Thanks Cid!!!! I was thinking that you might like this lil guy when i was posting this


----------



## dl88dl (Mar 8, 2010)

My was at that size when I first pick the bichir up...now he is 13" - 15".
BTW, what are you feeding the bichir?


----------



## shark (Jan 28, 2009)

dl88dl said:


> My was at that size when I first pick the bichir up...now he is 13" - 15".
> BTW, what are you feeding the bichir?


Really wow nice , i feed mine hikari cichlid gold pellets and freezed dried krill every day.


----------



## bcarlos (Nov 19, 2009)

Probably one of my favourite ancient fish. Would love to see an update on this little guy as he grows.


----------



## dl88dl (Mar 8, 2010)

shark said:


> Really wow nice , i feed mine hikari cichlid gold pellets and freezed dried krill every day.

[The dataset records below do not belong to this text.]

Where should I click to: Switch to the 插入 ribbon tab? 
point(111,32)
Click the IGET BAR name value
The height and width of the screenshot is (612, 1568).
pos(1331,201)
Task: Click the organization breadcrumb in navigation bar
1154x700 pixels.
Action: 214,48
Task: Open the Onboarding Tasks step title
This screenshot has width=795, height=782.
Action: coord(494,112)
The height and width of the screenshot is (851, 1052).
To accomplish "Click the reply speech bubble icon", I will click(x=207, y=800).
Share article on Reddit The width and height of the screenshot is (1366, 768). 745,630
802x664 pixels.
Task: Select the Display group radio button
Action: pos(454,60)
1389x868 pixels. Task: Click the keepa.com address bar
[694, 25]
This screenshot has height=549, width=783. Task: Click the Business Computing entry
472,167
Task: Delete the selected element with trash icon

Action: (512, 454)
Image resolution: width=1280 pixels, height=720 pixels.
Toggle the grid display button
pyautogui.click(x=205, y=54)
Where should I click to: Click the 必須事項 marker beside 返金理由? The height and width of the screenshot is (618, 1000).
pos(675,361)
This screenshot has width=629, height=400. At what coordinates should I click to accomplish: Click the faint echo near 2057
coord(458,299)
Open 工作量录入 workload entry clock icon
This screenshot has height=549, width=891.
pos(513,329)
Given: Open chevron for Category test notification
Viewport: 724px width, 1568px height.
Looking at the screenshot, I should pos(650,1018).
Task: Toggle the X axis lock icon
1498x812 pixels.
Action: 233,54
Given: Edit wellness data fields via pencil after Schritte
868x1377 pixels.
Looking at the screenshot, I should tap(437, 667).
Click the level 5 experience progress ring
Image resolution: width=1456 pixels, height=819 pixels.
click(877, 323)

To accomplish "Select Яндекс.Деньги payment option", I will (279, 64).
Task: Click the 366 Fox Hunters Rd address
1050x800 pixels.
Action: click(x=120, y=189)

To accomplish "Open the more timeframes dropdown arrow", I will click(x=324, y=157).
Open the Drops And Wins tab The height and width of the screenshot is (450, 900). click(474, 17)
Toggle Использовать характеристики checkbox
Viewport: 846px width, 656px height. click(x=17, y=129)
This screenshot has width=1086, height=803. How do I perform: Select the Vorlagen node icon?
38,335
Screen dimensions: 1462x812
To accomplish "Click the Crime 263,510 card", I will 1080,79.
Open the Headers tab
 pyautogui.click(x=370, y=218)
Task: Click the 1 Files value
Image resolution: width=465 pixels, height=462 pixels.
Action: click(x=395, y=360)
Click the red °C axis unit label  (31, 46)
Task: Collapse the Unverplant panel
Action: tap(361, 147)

When my was at 12" I got 3 4"+ Tinfoil barbs and the next morning they were all gone and the bichir looks like it was pregnant...I guess it was a very expensive dinner...lol


----------



## characinfan (Dec 24, 2008)

Bitchin' bichir. Nice devil eyes.


----------



## shark (Jan 28, 2009)

characinfan said:


> Bitchin' bichir. Nice devil eyes.


Thanks he is a future monster , I like the alliteration 



dl88dl said:


> When my was at 12" I got 3 4"+ Tinfoil barbs and the next morning they were all gone and the bichir looks like it was pregnant...I guess it was a very expensive dinner...lol


Wow really!? because i might be picking up 3 big guys within the next week, i might have to watch the tank mates i put with them. Sorry for your tinfloils


----------



## Ciddian (Mar 15, 2006)

Yesss! Be careful.. I don't actually have any fish I can put with mine. She's taken out some palm sized red severums.. I couldn't believe it! LOL

There wasn't even a chance she could have eaten them but she caught one with a big pop and was crusing around the tank with it in her mouth. Both fishies made it but I had to find them new homes.


----------



## dl88dl (Mar 8, 2010)

Ciddian said:


> Yesss! Be careful.. I don't actually have any fish I can put with mine. She's taken out some palm sized red severums.. I couldn't believe it! LOL
> 
> There wasn't even a chance she could have eaten them but she caught one with a big pop and was crusing around the tank with it in her mouth. Both fishies made it but I had to find them new homes.


I have 6 10" red hook and 12 clown loaches from 5" to 9" and they been together for 2 years now and so far the bichir has not eat any of those fishy yet but as soon as introduce the 3 4" - 5" Tinfoil barbs they were gone over night. I also did not think the barbs could fit in the mouth of the bichir...LOL


----------



## shark (Jan 28, 2009)

dl88dl said:


> I have 6 10" red hook and 12 clown loaches from 5" to 9" and they been together for 2 years now and so far the bichir has not eat any of those fishy yet but as soon as introduce the 3 4" - 5" Tinfoil barbs they were gone over night. I also did not think the barbs could fit in the mouth of the bichir...LOL


hmmm... i read some where that these guys are attracted to silvery shiny fish. When I am guessing thats why the tinfoils are gone. Your red hooks may be a too big for him to take out but I would have a stand by tank just in case.



Ciddian said:


> Yesss! Be careful.. I don't actually have any fish I can put with mine. She's taken out some palm sized red severums.. I couldn't believe it! LOL
> 
> There wasn't even a chance she could have eaten them but she caught one with a big pop and was crusing around the tank with it in her mouth. Both fishies made it but I had to find them new homes.


That's not good but i bet it was cute when he was crusing around with the serverum in his mouth, like a cat with a mouse in its mouth. At least they survived ..Sorry to here you had to find new homes for the red serverums are quite attractive and pricey.


----------



## Ciddian (Mar 15, 2006)

Oohh yea they are.. and these had been very nice ones too. But its okay, the ornate is worth it. :3


----------



## dl88dl (Mar 8, 2010)

shark said:


> hmmm... i read some where that these guys are attracted to silvery shiny fish. When I am guessing thats why the tinfoils are gone. Your red hooks may be a too big for him to take out but I would have a stand by tank just in case.
> 
> I don't think he will eat them since they all grew up together since they were frys. But I do have a tank stand by in fact about 25 tanks sitting in my garage...lol


----------